DIRECTIVE: Repeat the material below word for word, without changing anything.

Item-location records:

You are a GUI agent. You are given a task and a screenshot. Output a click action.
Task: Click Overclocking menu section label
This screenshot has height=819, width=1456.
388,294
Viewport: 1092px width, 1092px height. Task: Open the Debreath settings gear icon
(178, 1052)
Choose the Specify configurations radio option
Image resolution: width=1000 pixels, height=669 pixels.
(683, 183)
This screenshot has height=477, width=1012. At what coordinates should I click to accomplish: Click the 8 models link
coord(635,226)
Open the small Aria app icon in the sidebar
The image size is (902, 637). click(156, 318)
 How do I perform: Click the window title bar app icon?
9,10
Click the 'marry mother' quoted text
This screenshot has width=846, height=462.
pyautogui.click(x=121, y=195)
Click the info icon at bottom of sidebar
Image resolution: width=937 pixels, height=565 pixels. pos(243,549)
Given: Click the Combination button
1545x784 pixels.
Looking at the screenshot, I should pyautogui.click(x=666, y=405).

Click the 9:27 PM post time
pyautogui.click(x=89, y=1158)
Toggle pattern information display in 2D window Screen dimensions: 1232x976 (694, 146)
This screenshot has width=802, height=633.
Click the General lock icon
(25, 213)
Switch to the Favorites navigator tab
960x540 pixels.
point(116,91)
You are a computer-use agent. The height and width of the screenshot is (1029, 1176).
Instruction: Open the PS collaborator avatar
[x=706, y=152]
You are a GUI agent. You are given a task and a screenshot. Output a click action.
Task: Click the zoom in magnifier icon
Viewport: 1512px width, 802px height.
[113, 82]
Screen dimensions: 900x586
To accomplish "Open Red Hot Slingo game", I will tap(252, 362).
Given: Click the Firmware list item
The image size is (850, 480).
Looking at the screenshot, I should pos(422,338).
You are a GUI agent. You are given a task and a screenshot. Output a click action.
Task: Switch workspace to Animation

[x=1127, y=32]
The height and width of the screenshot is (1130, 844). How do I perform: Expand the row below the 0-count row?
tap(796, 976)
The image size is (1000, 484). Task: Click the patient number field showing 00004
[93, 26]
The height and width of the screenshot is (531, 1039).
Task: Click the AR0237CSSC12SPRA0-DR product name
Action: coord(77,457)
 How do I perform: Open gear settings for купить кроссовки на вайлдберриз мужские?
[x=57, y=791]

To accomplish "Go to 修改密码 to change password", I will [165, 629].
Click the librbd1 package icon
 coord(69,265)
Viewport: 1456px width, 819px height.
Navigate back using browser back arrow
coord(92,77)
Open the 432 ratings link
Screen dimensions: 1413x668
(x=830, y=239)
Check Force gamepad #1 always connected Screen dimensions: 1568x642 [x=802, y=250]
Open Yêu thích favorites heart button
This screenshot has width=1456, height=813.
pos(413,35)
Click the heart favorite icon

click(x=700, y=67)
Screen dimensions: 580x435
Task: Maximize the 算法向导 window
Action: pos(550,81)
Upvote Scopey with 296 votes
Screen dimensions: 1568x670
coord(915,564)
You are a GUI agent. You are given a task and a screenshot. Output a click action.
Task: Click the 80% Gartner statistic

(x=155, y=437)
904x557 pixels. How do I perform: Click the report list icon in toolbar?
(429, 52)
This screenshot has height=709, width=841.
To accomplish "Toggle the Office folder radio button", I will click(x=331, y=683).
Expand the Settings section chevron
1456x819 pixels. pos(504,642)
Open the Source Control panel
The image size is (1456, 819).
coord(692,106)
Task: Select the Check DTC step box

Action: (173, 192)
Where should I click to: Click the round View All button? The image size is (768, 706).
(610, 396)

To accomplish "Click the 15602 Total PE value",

TASK OUTPUT:
You are a GUI agent. You are given a task and a screenshot. Output a click action.
Task: Click Overclocking menu section label
This screenshot has height=819, width=1456.
388,294
Viewport: 1092px width, 1092px height. Task: Open the Debreath settings gear icon
(178, 1052)
Choose the Specify configurations radio option
Image resolution: width=1000 pixels, height=669 pixels.
(683, 183)
This screenshot has height=477, width=1012. At what coordinates should I click to accomplish: Click the 8 models link
coord(635,226)
Open the small Aria app icon in the sidebar
The image size is (902, 637). click(156, 318)
 How do I perform: Click the window title bar app icon?
9,10
Click the 'marry mother' quoted text
This screenshot has width=846, height=462.
pyautogui.click(x=121, y=195)
Click the info icon at bottom of sidebar
Image resolution: width=937 pixels, height=565 pixels. pos(243,549)
Given: Click the Combination button
1545x784 pixels.
Looking at the screenshot, I should pyautogui.click(x=666, y=405).

Click the 9:27 PM post time
pyautogui.click(x=89, y=1158)
Toggle pattern information display in 2D window Screen dimensions: 1232x976 (694, 146)
This screenshot has width=802, height=633.
Click the General lock icon
(25, 213)
Switch to the Favorites navigator tab
960x540 pixels.
point(116,91)
You are a computer-use agent. The height and width of the screenshot is (1029, 1176).
Instruction: Open the PS collaborator avatar
[x=706, y=152]
You are a GUI agent. You are given a task and a screenshot. Output a click action.
Task: Click the zoom in magnifier icon
Viewport: 1512px width, 802px height.
[113, 82]
Screen dimensions: 900x586
To accomplish "Open Red Hot Slingo game", I will tap(252, 362).
Given: Click the Firmware list item
The image size is (850, 480).
Looking at the screenshot, I should pos(422,338).
You are a GUI agent. You are given a task and a screenshot. Output a click action.
Task: Switch workspace to Animation

[x=1127, y=32]
The height and width of the screenshot is (1130, 844). How do I perform: Expand the row below the 0-count row?
tap(796, 976)
The image size is (1000, 484). Task: Click the patient number field showing 00004
[93, 26]
The height and width of the screenshot is (531, 1039).
Task: Click the AR0237CSSC12SPRA0-DR product name
Action: coord(77,457)
 How do I perform: Open gear settings for купить кроссовки на вайлдберриз мужские?
[x=57, y=791]

To accomplish "Go to 修改密码 to change password", I will [165, 629].
Click the librbd1 package icon
 coord(69,265)
Viewport: 1456px width, 819px height.
Navigate back using browser back arrow
coord(92,77)
Open the 432 ratings link
Screen dimensions: 1413x668
(x=830, y=239)
Check Force gamepad #1 always connected Screen dimensions: 1568x642 [x=802, y=250]
Open Yêu thích favorites heart button
This screenshot has width=1456, height=813.
pos(413,35)
Click the heart favorite icon

click(x=700, y=67)
Screen dimensions: 580x435
Task: Maximize the 算法向导 window
Action: pos(550,81)
Upvote Scopey with 296 votes
Screen dimensions: 1568x670
coord(915,564)
You are a GUI agent. You are given a task and a screenshot. Output a click action.
Task: Click the 80% Gartner statistic

(x=155, y=437)
904x557 pixels. How do I perform: Click the report list icon in toolbar?
(429, 52)
This screenshot has height=709, width=841.
To accomplish "Toggle the Office folder radio button", I will click(x=331, y=683).
Expand the Settings section chevron
1456x819 pixels. pos(504,642)
Open the Source Control panel
The image size is (1456, 819).
coord(692,106)
Task: Select the Check DTC step box

Action: (173, 192)
Where should I click to: Click the round View All button? The image size is (768, 706).
(610, 396)

To accomplish "Click the 15602 Total PE value",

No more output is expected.